**Assigned task**
Where an image occurs, skip it and print the rest of the records verbatim.

[Pixel coordinate grounding data]
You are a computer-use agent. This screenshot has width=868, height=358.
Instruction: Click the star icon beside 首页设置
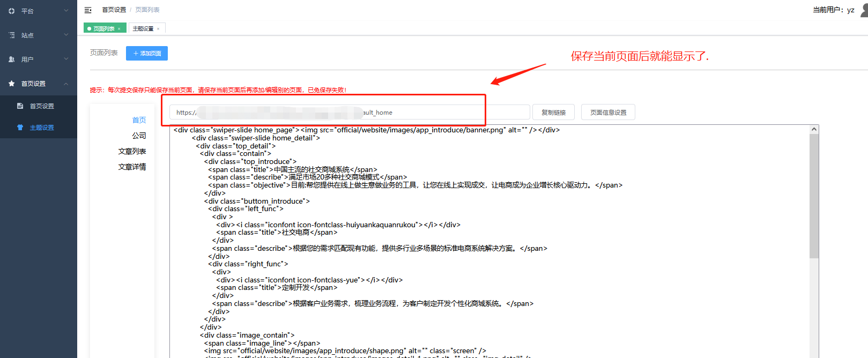tap(12, 84)
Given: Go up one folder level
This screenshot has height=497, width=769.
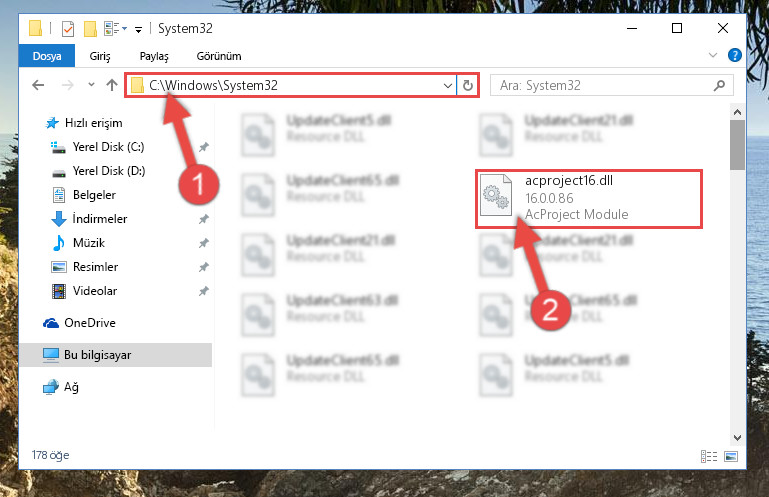Looking at the screenshot, I should pyautogui.click(x=112, y=85).
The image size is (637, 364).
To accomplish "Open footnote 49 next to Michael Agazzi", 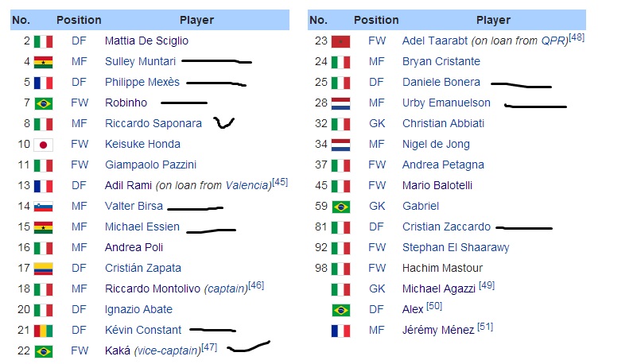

**Answer space**
You are a computer-use agent. This screenshot has width=868, height=358.
Instruction: Click the star icon beside 首页设置
tap(12, 84)
Given: Go up one folder level
This screenshot has height=497, width=769.
Looking at the screenshot, I should pyautogui.click(x=112, y=85).
The image size is (637, 364).
To accomplish "Open footnote 49 next to Michael Agazzi", 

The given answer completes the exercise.